Learning Mayer’s principles of learning has been a very eye-opening experience. Each principle contributes to the learner being able obtain and retain information in it’s own unique way. Furthermore, how each of the principles fit into the broader Cognitive Load categories sheds light on how to properly construct new lessons and teaching experiences for learners. As I read about the different principles, I reflect on the different lessons infused with those principles that I have learned in the past. 

Reflection Question: Provide an example of a multimedia learning principle that you have intuitively followed in the past, and an example of a multimedia learning principle that you have not followed in the past. What will you do differently now?

One of Mayer’s principles of Multimedia Learning that I intuitively follow is the spatial contiguity principle – keeping words and pictures close to each other. In many of the PowerPoints that I have created and in my mini course that I created for another Curriculum and Instruction course, I sought to include a couple of strategically positioned visuals and symbols to supplement the information provided through text on slides when appropriate. I find that visuals next to words allows learners to draw on the relationships between them and the surrounding content more seamlessly and reduces the chance of them misinterpreting the content. It creates a natural flow between the ideas and requires the learner to use less energy to make any meaning from it. 

Conversely, one of the learning principles that I have disregarded in the past is pretraining. While presenting diagrams and images can help ideas together, learners can still be inundated with the amount of information that they must absorb at once. Pretraining remedies this by priming students to learn more complex ideas once they have first learned the key concepts and definitions first. For my part, I will begin applying the pretraining principle by presenting all the necessary tools and definitions before exploring how we will use them. If necessary, I will include them in an entire introductory section to explain this information if I see that it may be beneficial to learners.

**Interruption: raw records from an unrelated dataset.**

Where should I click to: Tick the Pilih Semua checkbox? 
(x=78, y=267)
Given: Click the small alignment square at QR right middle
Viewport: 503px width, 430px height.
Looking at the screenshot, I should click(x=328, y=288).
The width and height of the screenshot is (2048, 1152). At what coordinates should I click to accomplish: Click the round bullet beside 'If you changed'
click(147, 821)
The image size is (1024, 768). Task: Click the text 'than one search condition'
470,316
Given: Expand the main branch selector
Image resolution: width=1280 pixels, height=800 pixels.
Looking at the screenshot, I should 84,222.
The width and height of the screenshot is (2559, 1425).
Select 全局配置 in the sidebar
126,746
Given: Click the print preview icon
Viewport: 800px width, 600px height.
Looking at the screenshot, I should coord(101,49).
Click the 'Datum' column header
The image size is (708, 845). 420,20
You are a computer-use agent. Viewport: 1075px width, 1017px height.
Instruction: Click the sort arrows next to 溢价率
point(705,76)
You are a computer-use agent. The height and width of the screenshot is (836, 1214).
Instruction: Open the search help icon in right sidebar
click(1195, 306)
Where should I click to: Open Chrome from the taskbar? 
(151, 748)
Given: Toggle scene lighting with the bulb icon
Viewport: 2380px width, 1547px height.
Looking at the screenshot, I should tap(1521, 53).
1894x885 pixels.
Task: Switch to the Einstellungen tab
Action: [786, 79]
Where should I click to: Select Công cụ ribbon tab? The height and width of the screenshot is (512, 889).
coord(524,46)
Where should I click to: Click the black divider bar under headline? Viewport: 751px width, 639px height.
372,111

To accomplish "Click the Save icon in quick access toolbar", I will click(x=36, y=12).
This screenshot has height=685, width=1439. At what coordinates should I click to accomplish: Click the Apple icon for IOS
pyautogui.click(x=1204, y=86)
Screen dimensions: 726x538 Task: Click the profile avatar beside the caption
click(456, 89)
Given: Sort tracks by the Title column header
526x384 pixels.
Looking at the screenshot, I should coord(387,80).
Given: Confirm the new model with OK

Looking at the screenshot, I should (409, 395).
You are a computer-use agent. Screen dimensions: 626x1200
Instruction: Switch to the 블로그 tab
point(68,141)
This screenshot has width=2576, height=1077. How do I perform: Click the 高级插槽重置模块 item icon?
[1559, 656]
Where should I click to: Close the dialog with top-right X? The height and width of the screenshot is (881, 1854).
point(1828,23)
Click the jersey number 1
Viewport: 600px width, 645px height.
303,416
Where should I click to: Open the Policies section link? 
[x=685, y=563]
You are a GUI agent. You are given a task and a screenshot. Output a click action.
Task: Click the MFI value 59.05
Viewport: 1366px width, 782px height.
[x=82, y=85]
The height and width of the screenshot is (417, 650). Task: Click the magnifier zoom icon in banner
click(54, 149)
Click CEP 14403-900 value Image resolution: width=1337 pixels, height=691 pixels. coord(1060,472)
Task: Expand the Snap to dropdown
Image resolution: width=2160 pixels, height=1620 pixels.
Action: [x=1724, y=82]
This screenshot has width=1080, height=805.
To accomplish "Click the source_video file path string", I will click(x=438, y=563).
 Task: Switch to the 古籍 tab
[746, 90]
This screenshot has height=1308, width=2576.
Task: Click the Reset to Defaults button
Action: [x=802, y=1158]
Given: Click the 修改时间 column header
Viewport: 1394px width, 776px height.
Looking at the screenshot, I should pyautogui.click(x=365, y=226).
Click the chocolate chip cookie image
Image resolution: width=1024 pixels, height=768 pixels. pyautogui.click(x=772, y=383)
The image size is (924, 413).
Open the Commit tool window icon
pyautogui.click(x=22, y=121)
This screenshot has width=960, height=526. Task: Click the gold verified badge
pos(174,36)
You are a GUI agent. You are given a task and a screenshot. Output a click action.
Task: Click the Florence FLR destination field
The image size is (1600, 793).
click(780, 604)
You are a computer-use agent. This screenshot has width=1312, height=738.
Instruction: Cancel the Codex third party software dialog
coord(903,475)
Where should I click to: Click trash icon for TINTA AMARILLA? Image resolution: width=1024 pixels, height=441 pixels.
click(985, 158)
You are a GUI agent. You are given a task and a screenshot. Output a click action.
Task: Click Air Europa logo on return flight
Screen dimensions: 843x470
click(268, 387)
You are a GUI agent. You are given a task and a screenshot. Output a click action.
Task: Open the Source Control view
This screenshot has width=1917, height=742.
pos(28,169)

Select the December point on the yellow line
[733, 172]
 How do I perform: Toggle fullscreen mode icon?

Screen casting showcase: Grammarly

In my screencast I decided to showcase Grammarly: an online writing tool to help you write letters and documents that convey the proper meaning that you want them to. This is accomplished by giving you spelling and grammar aid, word and tone substitutions, and a customizable to audience slider to tweak your suggestions to the audience of your document. 

As for preparation, I have done a screencast using Zoom before so capturing the audio and video and exporting to another device was not too hard for me. Moreover, the body of the presentation was largely unscripted with the exception of the introduction. I felt that this approach allowed me to be conversational in the way I talked; I was able to naturally guide the learner through the process of the interface and using the service instead of speaking off of a premade script in a machinelike way. In this way, I am also demonstrating the personalization principle. In my future screencasts, I will focus on the segmenting principle and look for ways to break down the content into smaller chunks that build on each other even if it will result in a longer video.